Assume that the posterior \(p(x_{t-1} | z_{1:t-1})\) at time \(t-1\) has already been obtained. (If \(t = 1\), start from the filtering step below, with \(p(x_1|z_{1:0}) := p(x_1)\)) In the prediction step, one computes the predictive density \(p(x_{t} | z_{1:t-1})\) by using the sum rule with the transition model \(p(x_t|x_{t-1})\):

$$\begin{aligned} p(x_{t} | z_{1:t-1}) = \int p(x_t | x_{t-1})p(x_{t-1} | z_{1:t-1})dx_{t-1}. \end{aligned}$$

Suppose then that a new observation \(z_t\) has been provided. In the filtering step, one computes the posterior \(p(x_{t} | z_{1:t})\) by using Bayes’ rule with \(p(x_{t} | z_{1:t-1})\) as a prior and the observation model \(p(z_t|x_t)\) as a likelihood function:

$$\begin{aligned} p(x_{t} | z_{1:t}) \propto p(z_t| x_t) p(x_{t} | z_{1:t-1}) \end{aligned}$$

Iterations of these two steps over times \(t=1,\ldots ,T\) result in a filtering algorithm.

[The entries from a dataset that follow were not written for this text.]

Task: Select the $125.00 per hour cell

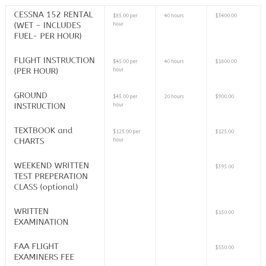Action: (x=127, y=135)
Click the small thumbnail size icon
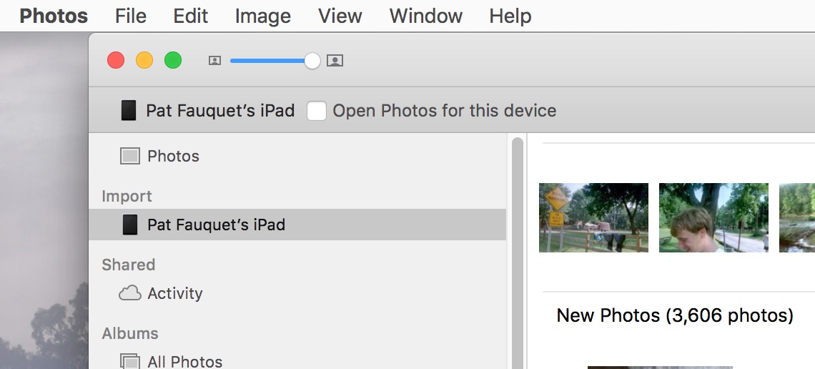This screenshot has width=815, height=369. pos(214,61)
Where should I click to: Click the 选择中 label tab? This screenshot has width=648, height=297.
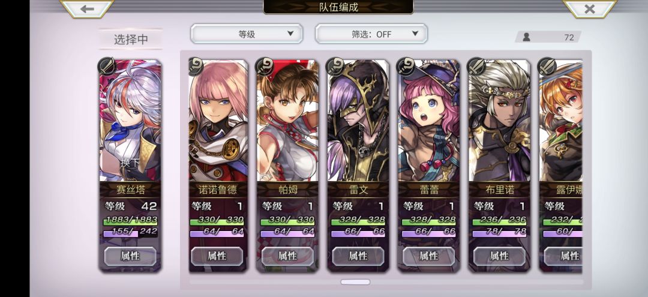[x=131, y=39]
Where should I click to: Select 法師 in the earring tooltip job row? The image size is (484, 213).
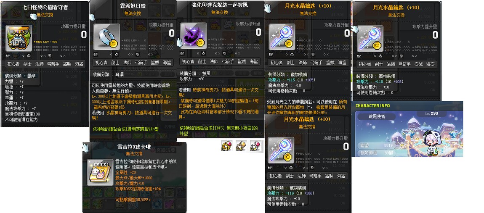tap(127, 62)
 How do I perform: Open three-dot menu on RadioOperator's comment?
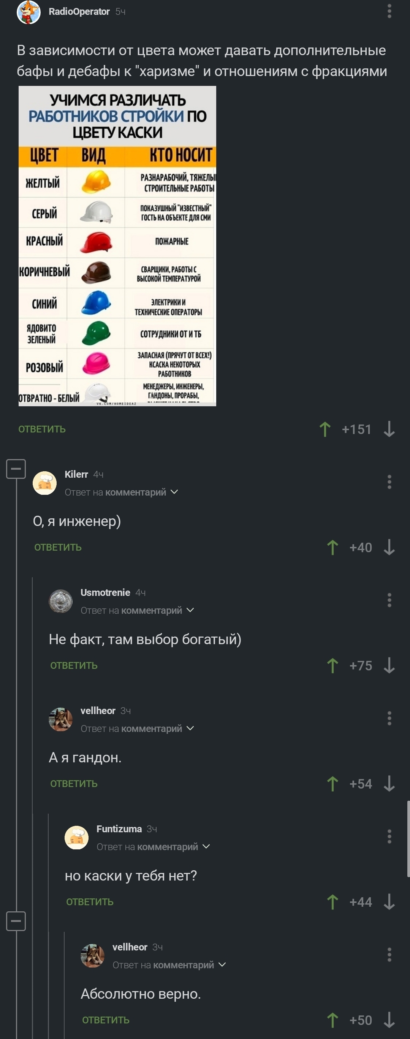[x=389, y=11]
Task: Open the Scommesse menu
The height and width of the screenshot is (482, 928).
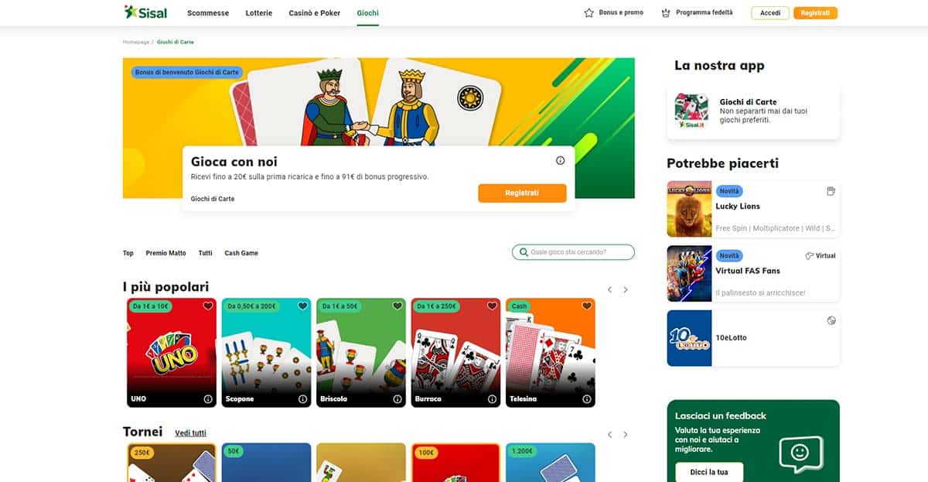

We now describe the proposed algorithm. In our approach, the task of filtering is formulated as estimation of the kernel mean of the posterior \(p(x_t|z_{1:t})\):

$$\begin{aligned} {m _{{\mathcal {X}_{t}}| {{z}_{1:t}} }} := \int k_{\mathcal {X}}(\cdot , x_{t}) p(x_{t} | z_{1:t}) dx_{t} \in \mathcal {H}_{\mathcal {X}}, \end{aligned}$$
(25)

which is to be done sequentially for each time \(t = 1,\ldots ,T\) as a new observation \(z_t\) is obtained. (Here \(\mathcal {H}_{\mathcal {X}}\) is the RKHS of \(k_\mathcal {X}\).) The prediction and filtering steps of the proposed algorithm are defined as follows.

  • Prediction step Let \({m _{{\mathcal {X}_{t-1}}| {{z}_{1:t-1}} }} \in \mathcal {H}_\mathcal {X}\) be the kernel mean of the posterior \(p(x_{t-1}| z_{1:t-1})\) at time \(t-1\)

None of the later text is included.